## FRAGMENTO SELECCIONADO
———

El Juli bordó el toreo y recortó, galleó y floreó en las banderillas con el hilo y la seda, en plastias de prodigio. Velas que recordaban los misterios del ensueño y nos llevaron a trocar el mito en suceso. Tal como se los habíamos contemplado en algunas tardes en la México de novillero, a veces los más hermosos y en otras los más emotivos. Emotiva fue su faena al primero, y hermosa la del último. Rumbas de naturaleza cambiante como el furioso oleaje que se vuelve en espumas suaves y bellas, iguales y diferentes. El carácter de su torear era gracioso y cruel; amable y pérfido; de niño jugando al toro lleno de locas fantasías y caprichosas formas que danzaban jubilosamente al arrastrar a los bomboncitos de Santiago, a seguir su instinto para conducirles a los hoyos encantados del fondo de la arena en una existencia orgiástica, que la vida muerte les arrebataría.
El diestro madrileño que tan enorme expectación despertó, confirmó su alternativa con la plaza llena hasta el reloj y en su toreo describió la magia que se luce y arrastra a las masas -al sentir el aroma que despide, cada lance el suyo propio-- que sube y sube y de su ser surge la belleza de la misma entraña.
Los pases naturales que prodigó murmuraban hermosura y eran el imán del magnetismo del torero, cuando relajado y con mucha naturalidad, hacía sentir la penetrante frescura, reflejada en el fondo del agujero del tiempo que en el ruedo lleno de deseos, desaparecían en el lance efímero que se iba, pero se quedaba. Falta saber si esos lances, pares de banderillas y pases se quedaron en el fondo del ruedo, donde bordan el toreo, los elegidos, los duendes. Porque si están ¿cómo se llega a ellos? ¡Vaya embrujo encantador el de este niño madrileño que nos enloqueció a los aficionados!

———

## MATERIAL RECOPILADO
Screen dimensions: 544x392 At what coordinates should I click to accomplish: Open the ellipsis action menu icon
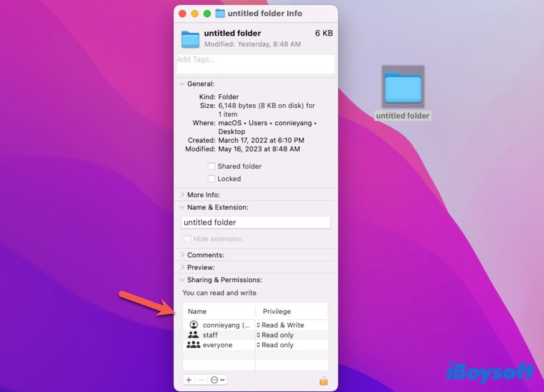pos(214,380)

———

## REQUISITOS DEL EJERCICIO
Contesta en pocas palabras las siguientes preguntas sobre la faena de El Juli según el fragmento seleccionado.
(a) ¿Cómo califica el fragmento la faena al primero y cómo la del último?
(b) ¿Cómo estaba la plaza cuando el diestro confirmó su alternativa?
(c) ¿Qué gentilicio se le da al torero en la última frase del fragmento?

## RESPUESTA
(a) La faena al primero fue emotiva y la del último, hermosa.
(b) Estaba llena hasta el reloj.
(c) Madrileño.